Doña Chita (Segunda parte).

2019-11-10 | Omar Alí López

Hace como 20 años que doña Chita partió. Seguramente seguirá cuidando a los niños con Síndrome de Down que la acompañan. Para eso nació. Pasó toda su vida actual y quizá la venidera dedicada a ello, porque esos corazones se mantienen con diferentes formas físicas, para nuestra fortuna. 

Para doña Chita, la sonrisa de uno de sus niños no tenía igual. Se sentía muy bien con lo que hacía, e intentaba darles una excelente calidad de vida, porque no solo los cuidaba sino también les enseñaba a valerse por sí mismos.

En su dedicación por su grupo de niños, se olvidó los propios. Ensimismada en buscar mejores condiciones del espacio que compartían, sus hijas no registradas pasaban horas sin supervisión o cuidado.

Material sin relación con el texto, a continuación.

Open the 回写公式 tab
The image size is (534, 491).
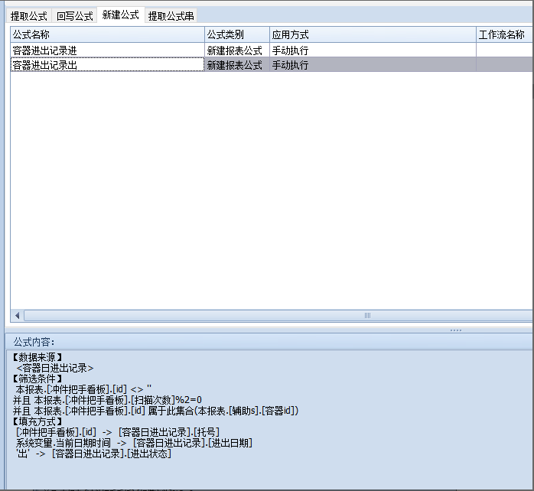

Una de ellas –la mayor– tuvo un romance con el único hombre que apoyaba a Doña Chita a cuidar a los niños. Eran años distintos, cuando se daba consentimiento a esas relaciones mientras las intenciones fueran buenas, y existía un verdadero compromiso de las consecuencias por la actuación del hombre. De ahí nació MC.

Las hijas comenzaron a hacer vida propia, y al paso de los años la menor fue la última en llamarle hogar a su casa después de la muerte de doña Chita. Se quedó sin familia… y sin protección.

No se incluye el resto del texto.